Updated: Mar 14, 2021

The London Drawing Group with Dr Daisy Dixon




Notes from the talk

-The talk was a conversation between the London Drawing Group and Dr Daisy Dixon (Philosophy and Art research fellow at Peterhouse Cambridge). Daisy had wrote a thesis on how artwork could be a piece of speech and develop meaning over time (‘Alterpieces: Artworks as Shifting Speech Acts’ (2019)



Censorship

-Daisy explained how it had started with ancient greek thinking and Plato has wanted to censor lots of artworks (mainly poetry and theatre but also art) thinking it corrupted our soul

-Previous censored work would be censored for different reasons including,

To control obscenity, (Titian erotic artwork was hidden as it caused such a stir, the fig leaf was to cover (now becomes a symbol of sex) A painting of a vulva was taken from Instagram so rules were changed so paintings can now be shown on Instagram

-State Control, Ai Wei Weis exhibition was cancelled in China after it was said it was too political, The Nazis used propaganda and Hitler cleansing, burning books and changing the curators of galleries for Nazi members

-Hate Speech, Artwork that is complicit in the work it is supposed to be channelling. Statues of white supremacists/slave traders regardless of the of the positive intentions of the artist can be seen as hate speech.


Cancel Culture

-Cancel culture is to withdraw support or to boycott the work of public figures, artists and companies after they've done something considered as objectionable or offensive

-Worries against cancel culture, Loss of great art. Asks the question to should artists be morally perfect in the first place. It erases history and means we have to question everything.

-Issues with the worries, the Slippery Slope Fallacy uses an extreme example of what may happen if we censor art for example. The argument that a small change will in turn change something far away at the other end of the spectrum where in reality it ignores facts and the time to get to that end point on the spectrum.

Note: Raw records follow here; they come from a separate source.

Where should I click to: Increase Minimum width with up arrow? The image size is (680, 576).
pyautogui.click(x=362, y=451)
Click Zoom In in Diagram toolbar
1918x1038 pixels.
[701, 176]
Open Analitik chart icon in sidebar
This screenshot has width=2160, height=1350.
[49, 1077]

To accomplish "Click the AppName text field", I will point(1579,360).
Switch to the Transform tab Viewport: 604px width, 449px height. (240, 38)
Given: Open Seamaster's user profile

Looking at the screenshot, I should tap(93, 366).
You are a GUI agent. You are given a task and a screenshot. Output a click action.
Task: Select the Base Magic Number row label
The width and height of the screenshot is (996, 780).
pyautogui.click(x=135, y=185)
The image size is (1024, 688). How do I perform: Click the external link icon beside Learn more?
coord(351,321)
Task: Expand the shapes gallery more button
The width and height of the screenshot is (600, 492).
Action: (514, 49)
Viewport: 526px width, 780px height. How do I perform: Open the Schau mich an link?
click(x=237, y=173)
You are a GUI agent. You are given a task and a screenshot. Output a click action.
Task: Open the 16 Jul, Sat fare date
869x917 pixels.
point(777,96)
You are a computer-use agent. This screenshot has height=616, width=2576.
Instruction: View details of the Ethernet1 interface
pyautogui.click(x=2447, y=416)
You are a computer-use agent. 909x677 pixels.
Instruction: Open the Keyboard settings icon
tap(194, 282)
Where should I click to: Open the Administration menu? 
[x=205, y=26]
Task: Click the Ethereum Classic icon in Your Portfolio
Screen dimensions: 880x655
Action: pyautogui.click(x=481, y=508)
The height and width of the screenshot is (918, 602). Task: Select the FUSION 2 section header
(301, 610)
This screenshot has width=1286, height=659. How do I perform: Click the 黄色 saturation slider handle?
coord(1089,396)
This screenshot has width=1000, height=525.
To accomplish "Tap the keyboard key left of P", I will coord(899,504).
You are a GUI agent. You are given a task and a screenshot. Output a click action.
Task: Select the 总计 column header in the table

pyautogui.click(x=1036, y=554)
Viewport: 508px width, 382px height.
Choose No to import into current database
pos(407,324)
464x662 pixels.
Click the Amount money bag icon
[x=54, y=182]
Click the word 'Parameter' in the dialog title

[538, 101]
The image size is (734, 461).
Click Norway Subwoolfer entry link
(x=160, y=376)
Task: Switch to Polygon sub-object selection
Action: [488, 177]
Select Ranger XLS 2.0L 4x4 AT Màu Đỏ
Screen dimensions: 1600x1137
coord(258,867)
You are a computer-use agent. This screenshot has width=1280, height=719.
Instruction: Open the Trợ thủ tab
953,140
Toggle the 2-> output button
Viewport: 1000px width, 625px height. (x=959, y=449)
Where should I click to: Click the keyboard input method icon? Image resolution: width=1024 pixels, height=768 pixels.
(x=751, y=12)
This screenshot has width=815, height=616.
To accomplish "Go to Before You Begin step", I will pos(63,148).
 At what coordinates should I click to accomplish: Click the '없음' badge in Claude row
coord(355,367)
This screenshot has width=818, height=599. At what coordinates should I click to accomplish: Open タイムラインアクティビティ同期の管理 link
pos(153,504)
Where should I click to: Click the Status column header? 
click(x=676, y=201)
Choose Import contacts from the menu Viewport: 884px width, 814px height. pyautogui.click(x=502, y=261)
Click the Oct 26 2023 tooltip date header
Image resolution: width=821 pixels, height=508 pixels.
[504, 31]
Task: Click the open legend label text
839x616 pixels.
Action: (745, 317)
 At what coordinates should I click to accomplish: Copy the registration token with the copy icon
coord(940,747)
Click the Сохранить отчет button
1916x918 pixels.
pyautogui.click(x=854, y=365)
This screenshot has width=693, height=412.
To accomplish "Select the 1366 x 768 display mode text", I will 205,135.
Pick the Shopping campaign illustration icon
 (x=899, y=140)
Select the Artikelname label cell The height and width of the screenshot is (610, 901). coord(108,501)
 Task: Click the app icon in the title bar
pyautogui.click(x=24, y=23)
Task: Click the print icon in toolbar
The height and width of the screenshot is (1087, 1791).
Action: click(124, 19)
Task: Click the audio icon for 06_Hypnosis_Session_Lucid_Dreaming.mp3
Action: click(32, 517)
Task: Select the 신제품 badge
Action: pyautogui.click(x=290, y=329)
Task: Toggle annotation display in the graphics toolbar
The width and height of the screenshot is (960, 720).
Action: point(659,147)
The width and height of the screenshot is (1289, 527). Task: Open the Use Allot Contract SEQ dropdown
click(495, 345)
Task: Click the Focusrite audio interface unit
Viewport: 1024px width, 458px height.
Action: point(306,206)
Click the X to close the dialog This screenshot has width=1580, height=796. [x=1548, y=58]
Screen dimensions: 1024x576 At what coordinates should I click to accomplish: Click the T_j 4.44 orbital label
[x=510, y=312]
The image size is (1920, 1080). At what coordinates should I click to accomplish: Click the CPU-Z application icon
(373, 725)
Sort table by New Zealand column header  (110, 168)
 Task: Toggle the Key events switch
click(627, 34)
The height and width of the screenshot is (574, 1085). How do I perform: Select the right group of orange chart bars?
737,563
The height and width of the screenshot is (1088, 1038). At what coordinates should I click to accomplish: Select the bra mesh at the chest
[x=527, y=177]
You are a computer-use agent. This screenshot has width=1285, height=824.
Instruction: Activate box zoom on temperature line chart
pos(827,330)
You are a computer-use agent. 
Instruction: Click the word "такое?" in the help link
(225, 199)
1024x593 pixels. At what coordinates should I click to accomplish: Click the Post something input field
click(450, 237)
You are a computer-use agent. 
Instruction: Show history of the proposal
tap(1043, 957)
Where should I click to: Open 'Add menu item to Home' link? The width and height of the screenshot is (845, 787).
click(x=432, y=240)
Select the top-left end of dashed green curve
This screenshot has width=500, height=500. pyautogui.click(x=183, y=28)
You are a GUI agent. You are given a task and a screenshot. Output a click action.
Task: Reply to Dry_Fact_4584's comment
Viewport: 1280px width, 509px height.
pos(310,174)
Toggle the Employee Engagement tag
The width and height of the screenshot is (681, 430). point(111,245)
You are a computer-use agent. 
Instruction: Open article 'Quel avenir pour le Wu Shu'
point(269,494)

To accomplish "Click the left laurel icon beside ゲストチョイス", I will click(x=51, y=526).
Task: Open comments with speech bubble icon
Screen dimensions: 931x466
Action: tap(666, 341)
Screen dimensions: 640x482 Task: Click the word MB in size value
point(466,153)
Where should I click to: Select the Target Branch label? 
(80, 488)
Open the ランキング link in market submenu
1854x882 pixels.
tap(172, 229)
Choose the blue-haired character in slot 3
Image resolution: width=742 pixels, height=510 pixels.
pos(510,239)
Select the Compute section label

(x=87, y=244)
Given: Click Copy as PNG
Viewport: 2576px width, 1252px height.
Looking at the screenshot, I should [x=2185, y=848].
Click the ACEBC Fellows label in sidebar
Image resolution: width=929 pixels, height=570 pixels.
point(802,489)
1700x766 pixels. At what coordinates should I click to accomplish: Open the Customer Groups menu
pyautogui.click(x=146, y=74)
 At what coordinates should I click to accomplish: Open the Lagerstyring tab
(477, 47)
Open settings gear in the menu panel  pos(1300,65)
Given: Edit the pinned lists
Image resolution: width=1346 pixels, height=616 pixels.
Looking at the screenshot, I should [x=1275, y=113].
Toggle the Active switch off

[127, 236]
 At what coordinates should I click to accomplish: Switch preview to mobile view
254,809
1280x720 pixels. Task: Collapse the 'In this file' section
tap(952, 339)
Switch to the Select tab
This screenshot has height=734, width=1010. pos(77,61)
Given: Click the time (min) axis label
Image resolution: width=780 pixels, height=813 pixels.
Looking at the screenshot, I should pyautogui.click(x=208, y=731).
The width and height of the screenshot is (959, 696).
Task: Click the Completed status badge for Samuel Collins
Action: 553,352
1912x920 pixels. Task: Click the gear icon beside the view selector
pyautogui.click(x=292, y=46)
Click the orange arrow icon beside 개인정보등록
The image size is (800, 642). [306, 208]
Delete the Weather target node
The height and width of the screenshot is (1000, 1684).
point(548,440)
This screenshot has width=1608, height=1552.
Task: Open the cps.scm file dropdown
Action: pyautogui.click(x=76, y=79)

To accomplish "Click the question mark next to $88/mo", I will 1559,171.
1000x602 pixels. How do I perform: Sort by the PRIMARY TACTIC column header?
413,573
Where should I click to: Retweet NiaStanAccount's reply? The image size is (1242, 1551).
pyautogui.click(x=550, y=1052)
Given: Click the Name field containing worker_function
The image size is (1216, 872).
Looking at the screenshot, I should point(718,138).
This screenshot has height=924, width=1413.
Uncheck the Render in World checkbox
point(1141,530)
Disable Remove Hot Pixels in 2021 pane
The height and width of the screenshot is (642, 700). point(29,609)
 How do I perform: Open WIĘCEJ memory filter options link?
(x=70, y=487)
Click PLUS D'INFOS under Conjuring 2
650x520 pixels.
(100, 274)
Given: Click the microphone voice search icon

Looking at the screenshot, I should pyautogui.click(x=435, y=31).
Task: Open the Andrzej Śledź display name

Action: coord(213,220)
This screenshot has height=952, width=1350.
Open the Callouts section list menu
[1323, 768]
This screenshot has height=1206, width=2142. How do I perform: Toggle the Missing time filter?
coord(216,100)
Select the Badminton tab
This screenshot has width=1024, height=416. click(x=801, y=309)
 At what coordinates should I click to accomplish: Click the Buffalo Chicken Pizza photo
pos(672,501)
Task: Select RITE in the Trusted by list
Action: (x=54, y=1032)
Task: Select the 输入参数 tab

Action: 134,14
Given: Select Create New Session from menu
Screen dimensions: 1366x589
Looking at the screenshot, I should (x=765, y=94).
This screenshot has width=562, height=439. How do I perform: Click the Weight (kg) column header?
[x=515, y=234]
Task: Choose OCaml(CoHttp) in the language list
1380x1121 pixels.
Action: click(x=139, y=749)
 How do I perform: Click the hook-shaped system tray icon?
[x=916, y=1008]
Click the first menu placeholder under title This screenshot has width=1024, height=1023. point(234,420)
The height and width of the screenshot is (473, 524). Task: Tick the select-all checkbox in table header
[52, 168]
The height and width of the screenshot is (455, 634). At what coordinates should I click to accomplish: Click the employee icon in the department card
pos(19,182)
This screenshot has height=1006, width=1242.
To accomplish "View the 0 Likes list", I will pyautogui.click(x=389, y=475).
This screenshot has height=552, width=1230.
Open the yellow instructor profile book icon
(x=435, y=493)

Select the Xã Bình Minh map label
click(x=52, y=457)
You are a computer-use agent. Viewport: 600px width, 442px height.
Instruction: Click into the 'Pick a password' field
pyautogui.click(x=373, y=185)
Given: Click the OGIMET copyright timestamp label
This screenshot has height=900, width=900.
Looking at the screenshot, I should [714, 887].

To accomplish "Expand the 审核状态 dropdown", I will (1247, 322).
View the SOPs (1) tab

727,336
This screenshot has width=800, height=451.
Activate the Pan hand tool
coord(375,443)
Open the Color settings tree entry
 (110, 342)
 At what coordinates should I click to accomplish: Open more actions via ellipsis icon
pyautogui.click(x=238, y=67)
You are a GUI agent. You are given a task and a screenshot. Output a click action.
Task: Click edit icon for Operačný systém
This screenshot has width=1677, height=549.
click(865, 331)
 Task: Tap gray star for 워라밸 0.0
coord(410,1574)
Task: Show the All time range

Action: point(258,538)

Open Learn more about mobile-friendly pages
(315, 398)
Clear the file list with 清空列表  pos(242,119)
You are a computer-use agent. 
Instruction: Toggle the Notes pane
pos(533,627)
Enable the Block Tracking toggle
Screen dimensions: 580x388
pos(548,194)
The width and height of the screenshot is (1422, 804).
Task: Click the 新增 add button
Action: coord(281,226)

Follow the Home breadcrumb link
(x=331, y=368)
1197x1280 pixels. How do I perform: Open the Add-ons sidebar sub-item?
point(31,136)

How to deal with the Issues

Education

Discussion

Removal or Relocation- There has been talk of moving controversial statues to a graveyard site so they can still educate

Performing Censorship- Prompting debate rather censoring the artwork such as the artwork below in the gallery space that was removed temporarily to spark debate

Counterspeech- What can go wrong as in the example of Marc Quinn who created a statue to replace the controversial statue of the slave trader Edward Colston. Although there was a lot of positive news around this statue and it was temporary to spark debate, there were comments to if a white male artist should be capitalising on the moment


-Very interesting discussions into censorship of work and ideas and the history of this. The discussions around cancelling works too was very interesting and how to perform this such as the artwork below, taken away to spark debate.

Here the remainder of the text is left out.